Task description:
Scan the records below. List lines holding "menu".

Dataset records:
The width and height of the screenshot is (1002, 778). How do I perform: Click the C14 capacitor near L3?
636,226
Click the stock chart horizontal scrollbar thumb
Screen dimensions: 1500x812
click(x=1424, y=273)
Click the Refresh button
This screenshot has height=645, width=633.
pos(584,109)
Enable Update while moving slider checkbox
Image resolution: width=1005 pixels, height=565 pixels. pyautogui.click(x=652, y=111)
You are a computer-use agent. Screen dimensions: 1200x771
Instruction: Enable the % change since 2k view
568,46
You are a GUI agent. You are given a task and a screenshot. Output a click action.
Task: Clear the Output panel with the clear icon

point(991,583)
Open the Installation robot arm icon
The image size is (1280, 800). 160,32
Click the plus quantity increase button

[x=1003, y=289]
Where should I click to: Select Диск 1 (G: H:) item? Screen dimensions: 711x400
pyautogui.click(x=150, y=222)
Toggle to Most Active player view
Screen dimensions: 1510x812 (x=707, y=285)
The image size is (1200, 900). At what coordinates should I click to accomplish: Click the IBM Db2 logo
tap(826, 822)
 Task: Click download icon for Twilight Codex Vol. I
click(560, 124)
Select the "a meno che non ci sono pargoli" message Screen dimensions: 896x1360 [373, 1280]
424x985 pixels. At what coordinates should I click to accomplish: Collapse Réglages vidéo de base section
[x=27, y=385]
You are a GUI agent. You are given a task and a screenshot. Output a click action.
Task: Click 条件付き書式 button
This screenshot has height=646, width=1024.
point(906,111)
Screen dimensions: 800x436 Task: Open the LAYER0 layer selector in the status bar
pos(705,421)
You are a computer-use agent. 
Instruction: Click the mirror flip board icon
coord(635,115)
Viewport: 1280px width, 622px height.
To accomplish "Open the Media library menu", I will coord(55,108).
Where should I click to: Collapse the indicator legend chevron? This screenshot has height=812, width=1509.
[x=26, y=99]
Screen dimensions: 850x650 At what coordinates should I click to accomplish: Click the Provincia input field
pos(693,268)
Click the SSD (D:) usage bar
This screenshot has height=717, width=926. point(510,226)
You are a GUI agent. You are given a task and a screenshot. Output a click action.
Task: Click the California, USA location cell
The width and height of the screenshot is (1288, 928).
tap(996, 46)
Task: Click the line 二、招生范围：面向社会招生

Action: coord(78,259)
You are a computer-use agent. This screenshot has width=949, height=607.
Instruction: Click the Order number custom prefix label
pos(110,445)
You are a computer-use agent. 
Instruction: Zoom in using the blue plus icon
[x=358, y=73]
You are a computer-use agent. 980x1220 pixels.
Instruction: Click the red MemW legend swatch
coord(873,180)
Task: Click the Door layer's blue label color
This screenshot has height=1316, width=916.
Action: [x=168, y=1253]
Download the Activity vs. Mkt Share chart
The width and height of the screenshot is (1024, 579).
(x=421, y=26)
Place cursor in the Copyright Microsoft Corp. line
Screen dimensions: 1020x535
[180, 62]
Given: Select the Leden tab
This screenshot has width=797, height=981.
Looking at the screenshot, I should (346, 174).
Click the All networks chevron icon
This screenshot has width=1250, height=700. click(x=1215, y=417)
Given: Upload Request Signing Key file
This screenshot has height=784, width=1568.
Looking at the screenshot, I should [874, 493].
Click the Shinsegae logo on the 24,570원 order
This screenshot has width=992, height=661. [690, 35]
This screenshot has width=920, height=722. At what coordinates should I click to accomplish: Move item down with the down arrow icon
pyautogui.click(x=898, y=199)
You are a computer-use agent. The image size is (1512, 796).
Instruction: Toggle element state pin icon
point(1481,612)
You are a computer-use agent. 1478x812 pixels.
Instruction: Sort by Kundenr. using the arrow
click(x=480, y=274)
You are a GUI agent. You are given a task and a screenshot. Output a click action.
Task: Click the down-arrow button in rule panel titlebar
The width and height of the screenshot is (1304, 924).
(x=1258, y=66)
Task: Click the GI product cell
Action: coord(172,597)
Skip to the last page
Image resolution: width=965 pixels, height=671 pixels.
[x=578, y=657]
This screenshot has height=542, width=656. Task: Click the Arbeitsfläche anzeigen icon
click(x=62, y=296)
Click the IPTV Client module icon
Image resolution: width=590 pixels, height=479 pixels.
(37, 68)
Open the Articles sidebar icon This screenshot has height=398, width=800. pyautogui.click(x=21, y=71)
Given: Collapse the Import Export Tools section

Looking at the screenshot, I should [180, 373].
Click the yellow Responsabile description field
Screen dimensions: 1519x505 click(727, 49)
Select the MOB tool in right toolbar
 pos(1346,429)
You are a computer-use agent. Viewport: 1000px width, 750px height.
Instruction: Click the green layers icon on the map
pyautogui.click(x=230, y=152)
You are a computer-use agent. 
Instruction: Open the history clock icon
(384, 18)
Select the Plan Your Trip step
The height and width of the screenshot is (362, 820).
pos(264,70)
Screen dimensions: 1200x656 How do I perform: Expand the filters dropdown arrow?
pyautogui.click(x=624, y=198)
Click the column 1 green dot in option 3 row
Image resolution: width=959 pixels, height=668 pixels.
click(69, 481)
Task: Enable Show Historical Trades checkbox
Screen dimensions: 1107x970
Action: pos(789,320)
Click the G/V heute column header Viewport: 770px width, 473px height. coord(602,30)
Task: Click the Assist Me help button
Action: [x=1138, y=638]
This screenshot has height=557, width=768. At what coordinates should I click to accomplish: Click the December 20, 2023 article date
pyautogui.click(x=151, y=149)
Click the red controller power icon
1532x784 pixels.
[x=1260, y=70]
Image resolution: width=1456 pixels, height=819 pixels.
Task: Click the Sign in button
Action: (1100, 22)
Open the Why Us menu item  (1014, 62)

Answer section:
To accomplish "Open the Media library menu", I will coord(55,108).
Open the Why Us menu item  (1014, 62)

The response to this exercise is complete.